Re: [PATCH RFC V2 17/17] x86/entry: Preserve PKRS MSR across exceptions

Ira Weiny <ira.weiny@xxxxxxxxx> · Fri, 24 Jul 2020 12:43:56 -0700

On Fri, Jul 24, 2020 at 10:29:23AM -0700, Andy Lutomirski wrote:
> 
> > On Jul 24, 2020, at 10:23 AM, Ira Weiny <ira.weiny@xxxxxxxxx> wrote:
> > 
> > On Thu, Jul 23, 2020 at 10:15:17PM +0200, Thomas Gleixner wrote:
> >> Thomas Gleixner <tglx@xxxxxxxxxxxxx> writes:
> >> 
> >>> Ira Weiny <ira.weiny@xxxxxxxxx> writes:
> >>>> On Fri, Jul 17, 2020 at 12:06:10PM +0200, Peter Zijlstra wrote:
> >>>>>> On Fri, Jul 17, 2020 at 12:20:56AM -0700, ira.weiny@xxxxxxxxx wrote:
> >>>>> I've been really digging into this today and I'm very concerned that I'm
> >>>>> completely missing something WRT idtentry_enter() and idtentry_exit().
> >>>>> 
> >>>>> I've instrumented idt_{save,restore}_pkrs(), and __dev_access_{en,dis}able()
> >>>>> with trace_printk()'s.
> >>>>> 
> >>>>> With this debug code, I have found an instance where it seems like
> >>>>> idtentry_enter() is called without a corresponding idtentry_exit().  This has
> >>>>> left the thread ref counter at 0 which results in very bad things happening
> >>>>> when __dev_access_disable() is called and the ref count goes negative.
> >>>>> 
> >>>>> Effectively this seems to be happening:
> >>>>> 
> >>>>> ...
> >>>>>    // ref == 0
> >>>>>    dev_access_enable()  // ref += 1 ==> disable protection
> >>>>>        // exception  (which one I don't know)
> >>>>>            idtentry_enter()
> >>>>>                // ref = 0
> >>>>>                _handler() // or whatever code...
> >>>>>            // *_exit() not called [at least there is no trace_printk() output]...
> >>>>>            // Regardless of trace output, the ref is left at 0
> >>>>>    dev_access_disable() // ref -= 1 ==> -1 ==> does not enable protection
> >>>>>    (Bad stuff is bound to happen now...)
> >>> 
> >>> Well, if any exception which calls idtentry_enter() would return without
> >>> going through idtentry_exit() then lots of bad stuff would happen even
> >>> without your patches.
> >>> 
> >>>> Also is there any chance that the process could be getting scheduled and that
> >>>> is causing an issue?
> >>> 
> >>> Only from #PF, but after the fault has been resolved and the tasks is
> >>> scheduled in again then the task returns through idtentry_exit() to the
> >>> place where it took the fault.

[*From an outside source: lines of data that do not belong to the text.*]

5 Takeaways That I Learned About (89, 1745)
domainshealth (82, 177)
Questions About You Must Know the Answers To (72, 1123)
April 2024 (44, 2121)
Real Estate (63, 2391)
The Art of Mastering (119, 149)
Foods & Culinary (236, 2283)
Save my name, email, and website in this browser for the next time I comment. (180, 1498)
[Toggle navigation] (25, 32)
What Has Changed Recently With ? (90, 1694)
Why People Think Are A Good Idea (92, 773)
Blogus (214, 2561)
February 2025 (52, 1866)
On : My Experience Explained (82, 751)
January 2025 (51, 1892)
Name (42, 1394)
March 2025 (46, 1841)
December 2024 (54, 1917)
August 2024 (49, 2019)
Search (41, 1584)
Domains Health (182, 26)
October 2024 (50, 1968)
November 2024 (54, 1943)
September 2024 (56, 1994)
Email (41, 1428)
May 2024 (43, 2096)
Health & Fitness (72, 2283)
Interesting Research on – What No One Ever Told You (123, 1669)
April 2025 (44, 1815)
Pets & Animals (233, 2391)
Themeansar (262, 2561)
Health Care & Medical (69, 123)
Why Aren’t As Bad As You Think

That's not guaranteed to be on the same
> >>> CPU. If schedule is not aware of the fact that the exception turned off
> >>> stuff then you surely get into trouble. So you really want to store it
> >>> in the task itself then the context switch code can actually see the
> >>> state and act accordingly.
> >> 
> >> Actually thats nasty as well as you need a stack of PKRS values to
> >> handle nested exceptions. But it might be still the most reasonable
> >> thing to do. 7 PKRS values plus an index should be really sufficient,
> >> that's 32bytes total, not that bad.
> > 
> > I've thought about this a bit more and unless I'm wrong I think the
> > idtentry_state provides for that because each nested exception has it's own
> > idtentry_state doesn't it?
> 
> Only the ones that use idtentry_enter() instead of, say, nmi_enter().

Oh agreed...

But with this patch we are still better off than just preserving during context
switch.

I need to update the commit message here to make this clear though.

Thanks,
Ira